_TEXTAUSZUG_
>>>>
Wälzer-Alarm
Vor uns steht eine Saison der Riesenromane. Und sie beginnt schon nächste Woche. Über Faszination und Schrecken von dicken Büchern.
Von Daniel Graf (Text) und Benedikt Rugar (Illustration), 07.01.2022
Nun also rollt die Welle los. Kommenden Dienstag erscheint der neue 900-Seiter von Hanya Yanagihara zeitgleich mit der amerikanischen Originalausgabe auf Deutsch. Gleichentags, ultrakurzfristig und mit viel Geheimniskrämerei angekündigt, der neue Roman von Michel Houellebecq – mit seinen gut 600 Seiten neben Yanagihara schon beinah ein Kümmerling.
Es folgen ab Anfang Februar: Joshua Cohens Monumentalroman «Witz» (900 Seiten), der neue Knausgård (800), Mariana Enríquez (830), Goliarda Sapienza (900), Albrecht Selge (800). Scheuen die etwa alle die 1000er-Marke?
<<<<
_KURZAUFGABE 1_
Welchen Umfang hat laut dem Textauszug der neue Roman von Michel Houellebecq?
_KURZAUFGABE 2_
Schreiben Sie aus dem Textauszug die Stelle ab, die mit den Worten „Von Daniel Graf“ beginnt und nach den Worten „alle die 1000er-Marke?“ endet.

_DATEN_
>>>>
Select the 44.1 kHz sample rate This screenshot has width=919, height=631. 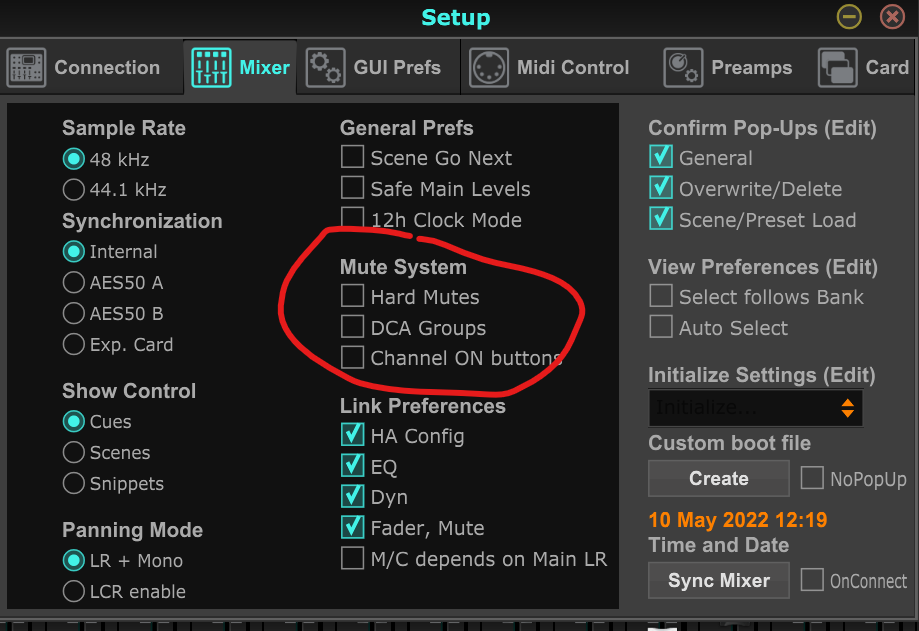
<<<<
_RICHTIGE ANTWORT 1_
Gut 600 Seiten.

_RICHTIGE ANTWORT 2_
Von Daniel Graf (Text) und Benedikt Rugar (Illustration), 07.01.2022
Nun also rollt die Welle los. Kommenden Dienstag erscheint der neue 900-Seiter von Hanya Yanagihara zeitgleich mit der amerikanischen Originalausgabe auf Deutsch. Gleichentags, ultrakurzfristig und mit viel Geheimniskrämerei angekündigt, der neue Roman von Michel Houellebecq – mit seinen gut 600 Seiten neben Yanagihara schon beinah ein Kümmerling.
Es folgen ab Anfang Februar: Joshua Cohens Monumentalroman «Witz» (900 Seiten), der neue Knausgård (800), Mariana Enríquez (830), Goliarda Sapienza (900), Albrecht Selge (800). Scheuen die etwa alle die 1000er-Marke?